Chronique Livre : LA DISPARITION D'ADÈLE BEDEAU de Graeme Macrae Burnet sur Quatre Sans Quatre

Le pitch

Manfred Baumann est un solitaire. Timide, inadapté, secret, il passe ses soirées à boire seul, en observant Adèle Bedeau, la jolie serveuse du bar de cette petite ville alsacienne très ordinaire.

Georges Gorski est un policier qui se confond avec la grisaille de la ville. S’il a eu de l’ambition, celle-ci s’est envolée il y a bien longtemps. Peut-être le jour où il a échoué à résoudre une de ses toutes premières enquêtes criminelles, qui depuis ne cesse de l’obséder.

Lorsque Adèle disparaît, Baumann devient le principal suspect de Gorski. Un étrange jeu se met alors en place entre les deux hommes.

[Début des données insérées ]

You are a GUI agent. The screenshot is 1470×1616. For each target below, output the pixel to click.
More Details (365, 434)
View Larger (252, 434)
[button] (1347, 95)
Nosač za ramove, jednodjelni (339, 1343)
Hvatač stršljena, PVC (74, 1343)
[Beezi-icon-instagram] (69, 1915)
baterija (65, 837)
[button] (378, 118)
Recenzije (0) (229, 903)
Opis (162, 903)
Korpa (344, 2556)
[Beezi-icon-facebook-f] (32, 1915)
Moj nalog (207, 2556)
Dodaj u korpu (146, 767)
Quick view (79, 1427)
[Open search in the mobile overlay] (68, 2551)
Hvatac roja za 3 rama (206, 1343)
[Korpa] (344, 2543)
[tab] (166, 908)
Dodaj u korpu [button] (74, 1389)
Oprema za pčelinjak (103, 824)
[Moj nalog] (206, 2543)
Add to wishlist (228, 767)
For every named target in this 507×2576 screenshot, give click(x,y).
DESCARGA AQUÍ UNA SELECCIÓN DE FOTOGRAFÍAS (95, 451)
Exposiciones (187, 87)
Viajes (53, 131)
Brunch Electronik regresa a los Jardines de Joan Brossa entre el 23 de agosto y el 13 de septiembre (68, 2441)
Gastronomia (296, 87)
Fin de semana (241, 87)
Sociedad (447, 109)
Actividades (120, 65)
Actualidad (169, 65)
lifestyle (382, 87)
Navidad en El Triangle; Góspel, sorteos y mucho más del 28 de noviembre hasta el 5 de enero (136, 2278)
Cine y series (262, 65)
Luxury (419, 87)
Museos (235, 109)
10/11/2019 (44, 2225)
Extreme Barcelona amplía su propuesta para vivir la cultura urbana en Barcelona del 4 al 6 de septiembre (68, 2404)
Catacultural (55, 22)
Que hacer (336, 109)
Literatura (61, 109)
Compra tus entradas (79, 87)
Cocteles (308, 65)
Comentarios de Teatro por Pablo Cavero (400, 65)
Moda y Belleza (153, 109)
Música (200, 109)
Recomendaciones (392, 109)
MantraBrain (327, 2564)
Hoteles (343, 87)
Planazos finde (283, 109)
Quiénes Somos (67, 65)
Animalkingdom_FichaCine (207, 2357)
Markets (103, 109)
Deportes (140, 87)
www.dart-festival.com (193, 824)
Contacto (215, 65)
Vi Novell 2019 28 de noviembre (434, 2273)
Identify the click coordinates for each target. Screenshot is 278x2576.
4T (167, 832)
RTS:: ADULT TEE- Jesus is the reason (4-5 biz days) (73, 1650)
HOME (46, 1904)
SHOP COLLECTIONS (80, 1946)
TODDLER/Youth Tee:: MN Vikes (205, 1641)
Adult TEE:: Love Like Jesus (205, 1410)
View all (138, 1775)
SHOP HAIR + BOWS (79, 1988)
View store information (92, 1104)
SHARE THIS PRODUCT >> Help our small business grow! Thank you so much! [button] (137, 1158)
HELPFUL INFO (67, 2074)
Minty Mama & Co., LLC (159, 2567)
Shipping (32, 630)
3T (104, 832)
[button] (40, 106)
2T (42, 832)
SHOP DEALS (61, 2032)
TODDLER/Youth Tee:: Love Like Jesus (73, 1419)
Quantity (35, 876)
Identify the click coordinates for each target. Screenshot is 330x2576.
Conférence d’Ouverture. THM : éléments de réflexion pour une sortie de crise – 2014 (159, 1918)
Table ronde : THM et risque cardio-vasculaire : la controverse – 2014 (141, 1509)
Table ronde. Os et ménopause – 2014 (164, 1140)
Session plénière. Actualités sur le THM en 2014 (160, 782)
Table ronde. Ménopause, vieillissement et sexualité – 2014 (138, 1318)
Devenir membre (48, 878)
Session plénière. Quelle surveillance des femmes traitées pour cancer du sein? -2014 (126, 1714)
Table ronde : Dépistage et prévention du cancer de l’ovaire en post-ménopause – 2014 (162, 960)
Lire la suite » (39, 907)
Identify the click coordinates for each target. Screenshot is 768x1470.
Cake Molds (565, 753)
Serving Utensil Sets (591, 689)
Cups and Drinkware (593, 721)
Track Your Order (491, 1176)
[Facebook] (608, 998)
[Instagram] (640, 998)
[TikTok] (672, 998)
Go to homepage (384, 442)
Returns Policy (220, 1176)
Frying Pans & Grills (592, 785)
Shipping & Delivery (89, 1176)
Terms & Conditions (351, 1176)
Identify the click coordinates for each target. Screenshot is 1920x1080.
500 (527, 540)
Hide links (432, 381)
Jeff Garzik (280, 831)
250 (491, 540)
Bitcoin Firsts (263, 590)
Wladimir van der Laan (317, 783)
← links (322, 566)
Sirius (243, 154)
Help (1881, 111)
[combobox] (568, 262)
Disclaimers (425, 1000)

Une affaire en apparence banale, des vies, une ville, qui le sont tout autant… Graeme Macrae Burnet nous démontre ici avec une incroyable virtuosité que la banalité n’existe pas : elle est la couverture de l’inattendu. À la façon des grands maîtres du noir, de Simenon à Chabrol, il transfigure avec un incroyable talent l’histoire de ses deux héros, paralysés par un passé mystérieux, dont la délivrance réserve bien des surprises.


L'extrait

« Adèle avait dix-neuf ans et travaillait au restaurant de la Cloche depuis cinq ou six mois. C’était une fille maussade, réticente à engager la conversation avec les habitués, pourtant Manfred était sûr qu’elle appréciait leur attention. Son chemisier était souvent mal boutonné, de sorte qu’on pouvait apercevoir le bord en dentelle de son soutien-gorge. Si elle n’avait pas voulu attirer les regards, pourquoi s’habille de façon aussi provocante ?
Néanmoins, lorsqu’elle pivota vers le bar, Manfred détourna les yeux.
Pasteur lisait un article dans les pages du milieu de L’Alsace. Il y avait une crise au Liban.
« Putains d’Arabes », commenta Manfred.
Pasteur laissa échapper un petit rire par le nez pour signifier qu’il avait entendu. Il n’était pas du genre à se lancer dans des discussions polémiques au comptoir. Ses fonctions se limitaient à préparer les consommations et à calculer les additions. Il ne s’abaissait jamais à faire le service aux tables. C’était une tâche, comme celle de distribuer des bons mots, qu’il laissait à Marie et Adèle, ou tout autre employé du moment. Manfred, quant à lui, n’avait pas d’opinion particulière sur la situation au Proche-Orient. Il avait prononcé cette phrase uniquement parce qu’il pensait que c’était le genre de chose que Pasteur aurait pu dire, ou du moins approuver. Mais au fond il était très content que Pasteur ne soit pas un grand bavard. Les rares fois où il lui arrivait de faire une remarque, elle avait tendance à tomber à plat, et il était soulagé de ne pas avoir à entretenir la conversation.
À la table près de la porte, Lemerre, un coiffeur dont le salon se trouvait non loin du restaurant, discourait sur le cycle de lactation des vaches laitières. Il expliquait en long et en large comment on pouvait augmenter le rendement juste en trayant les bêtes à intervalles plus rapprochés. Cloutier, qui avait grandi dans une ferme, tenta d’objecter que tout gain obtenu par une telle méthode était reperdu sur le long terme du fait d’un tarissement précoce des vaches. Lemerre secoua vigoureusement la tête et fit un geste de la main pour interrompre son camarade.
« C’est une fausse idée très répandue », dit-il avant de poursuivre son laïus. » (p. 18-19)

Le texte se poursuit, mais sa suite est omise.